Die Stuttgarter L-Bank: Hier führen Grüne und CDU von Mittwoch an ihre Koalitionsgespräche. Foto: dpa

Grüne und CDU führen ihre Koalitionsgespräche in der L-Bank. Das ist keineswegs so nebensächlich, wie es klingt.

Stuttgart - Eigentlich war das Haus ja schon bestellt: geräumige Säle in Stuttgarter Aussichtslage samt mild beschattetem Garten. Dazu ein sprechender Name, der wie geschaffen ist für politische Großtaten: Haus der Architekten! Einen besseren Tagungsort hätten Grüne und CDU für ihre am Mittwoch beginnenden Koalitionsverhandlungen gar nicht finden können.

Wenn da nur nicht . . . das Parfüm der Verflossenen in der Luft hinge. Wo Grüne und SPD im Lenz des Jahres 2011 ihre „Liebesheirat“ besiegelt hatten, wolle man keineswegs tagen, ließen die Christdemokraten ihren neuen Partner wissen. Grün-Schwarz müsse etwas total Anderes sein als Grün-Rot, pflegt CDU-Chef Thomas Strobl zu sagen. Das Ergebnis ist bekannt: Die Partner in spe treffen sich ab Mittwoch zu Koalitionsverhandlungen in der Stuttgarter L-Bank.
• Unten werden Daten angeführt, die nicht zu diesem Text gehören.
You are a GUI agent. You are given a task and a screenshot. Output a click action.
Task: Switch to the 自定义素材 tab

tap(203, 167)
Man muss nicht die „Magie des Ortes“ bemühen, um zu erkennen: Die Wahl eines Tagungslokals ist für Verhandlungen wichtig, keinesfalls nebensächlich. Am besten trifft man sich auf neutralem Boden. Es muss ja nicht gleich die Schweiz sein, wo schon so manches gewichtige Abkommen ausgehandelt wurde. Wer will schon den Stuttgarter Koalitionsvertrag mit der Genfer Flüchtlingskonvention vergleichen.

Zu viel Öffentlichkeit

Und doch ist die Sache auch am Neckar heikel. Für die Sondierungsgespräche rund um Ostern konnte man einstweilen ins Haus der Katholischen Kirche in der Königstraße ausweichen. Das ist ein Veranstaltungszentrum in zentraler Lage neben der Eberhardskirche - samt Cafe, Lesetisch und mithin einer geballten Portion Öffentlichkeit. Was eigentlich nicht so gut zu vertraulichen Gesprächen passt. Ministerpräsident Winfried Kretschmann sah sich jedenfalls - für ihn unangenehm - von Medienvertretern und Zaungästen bedrängt.
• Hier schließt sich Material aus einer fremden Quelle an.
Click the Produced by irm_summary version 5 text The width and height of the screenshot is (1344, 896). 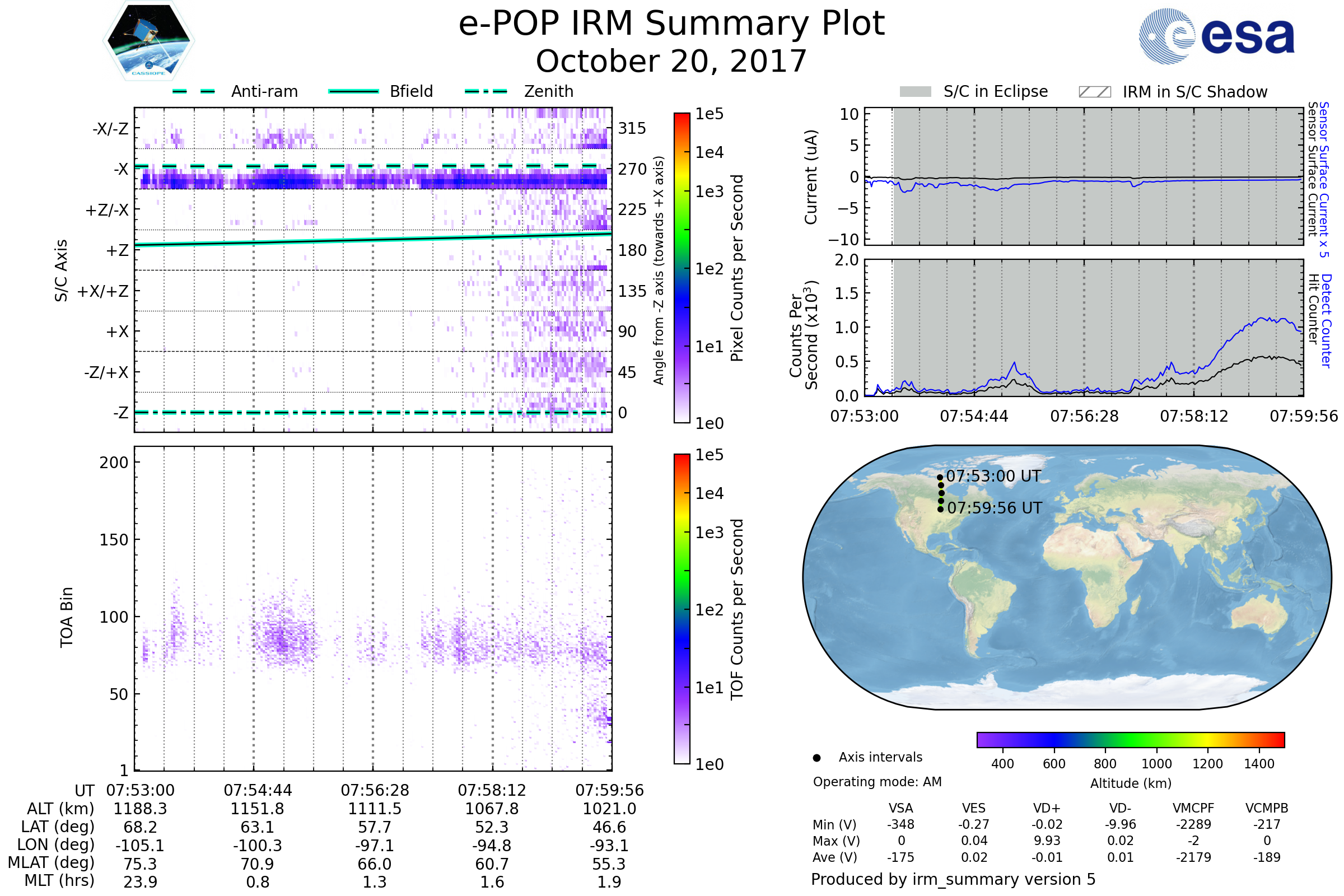coord(953,879)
Eigentlich hätte er sich die Sache ja einfach machen können. So wie seine Vorgänger. „Wenn die CDU Koalitionsverhandlungen führte, klingelte der Partner an der Pforte des Staatsministeriums, pilgerte die Serpentinen zur Villa Reitzenstein hoch und kam zwei Stunden später mit zwei Ministerposten wieder heraus“, spottet ein Spitzen-Grüner. Koalitionsgespräche in der Regierungszentrale? Undenkbar bei einer Grünen-Partei, die streng zwischen Amt und Mandat trennt. Auch wenn mancher – was natürlich keiner laut sagt – den Schwarzen den Canossagang durchaus gönnte.

Und was ist mit den Parteizentralen? Für die Große Koalition im Bund waren sie 2013 erste Wahl. Die Partner fragten sich – tief in die Augen blickend: „Zu Dir oder zu mir?“ Man ging dann wechselseitig zu beiden. So sah man SPD-Chef Sigmar Gabriel aus dem Konrad-Adenauer-Haus der CDU eilen, während CDU-Chefin Angela Merkel es sich im Willy-Brandt-Haus der SPD bequem machte. Ab und an traf man sich auch noch in der bayerischen Landesvertretung, Dreiecksbeziehungen sind eben heikel. In Stuttgart sind die beiden Parteizentralen allerdings zu klein für solche Dates.

Zum Date in Schlangenbad

Zu viel Symbolgehalt sollte man ohnehin nicht heraus lesen. In Hessen haben CDU und Grüne vor zwei Jahren ausgerechnet in dem kleinen Kurort namens Schlangenbad bei Wiesbaden verhandelt. Eine Schlangengrube scheint das Regierungsbündnis trotzdem nicht zu sein: Es hält noch immer . . .

Und die Symbolik der L-Bank? Bis vor ein paar Jahren hätte die Immobilie der 100-prozentigen Landestochter schöne Sprachbilder geliefert. Denn unter ihrer markanten Rotunde hatte das Friedrichsbau Variete´ sein Domizil, ehe die Bühne auf den Pragsattel umzog. Vielleicht passt der Tagungsort ja zum Geist der neuen Koalition: Ein nüchterner Zweckbund mit Gütertrennung und spitzem Griffel.

Man kann es natürlich auch so machen wie SPD, FDP und Grüne in Rheinland-Pfalz: Dort haben die drei Möchtegern-Partner vereinbart, in cognito zu tagen. „Wir haben Vertraulichkeit beschlossen und wollen uns nicht näher zum Verhandlungsort äußern“, sagt ein SPD-Sprecher. So wird man also in Mainz - die Stadt wird immerhin verraten – in den nächsten Wochen Kamerateams sehen, die ihre Linsen auf die Lieferanteneingänge großer Hotels richten. Immer in der Hoffnung, Ministerpräsidentin Maul Dreyer und andere Unterhändler hineinschlüpfen zu sehen.